# Work instruction
Scan the data below and pick out the lines containing the word "agent".

# Material supplied
>>>>

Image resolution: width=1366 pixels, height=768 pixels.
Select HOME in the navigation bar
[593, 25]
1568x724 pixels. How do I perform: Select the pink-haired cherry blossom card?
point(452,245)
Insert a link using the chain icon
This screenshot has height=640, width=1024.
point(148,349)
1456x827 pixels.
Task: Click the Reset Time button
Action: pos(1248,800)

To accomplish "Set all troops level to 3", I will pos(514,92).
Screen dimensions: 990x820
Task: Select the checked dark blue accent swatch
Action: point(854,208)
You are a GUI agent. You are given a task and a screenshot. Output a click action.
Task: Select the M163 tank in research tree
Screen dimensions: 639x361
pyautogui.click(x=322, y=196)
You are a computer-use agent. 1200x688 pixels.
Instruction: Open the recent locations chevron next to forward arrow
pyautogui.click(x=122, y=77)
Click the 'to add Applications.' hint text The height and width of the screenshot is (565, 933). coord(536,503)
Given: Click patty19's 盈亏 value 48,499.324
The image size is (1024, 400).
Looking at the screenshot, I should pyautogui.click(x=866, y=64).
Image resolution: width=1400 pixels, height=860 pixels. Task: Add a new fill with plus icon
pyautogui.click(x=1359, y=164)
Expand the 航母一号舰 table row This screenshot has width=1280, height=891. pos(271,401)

<<<<

# Solution to this exercise
You are a GUI agent. You are given a task and a screenshot. Output a click action.
You are a computer-use agent. 1200x688 pixels.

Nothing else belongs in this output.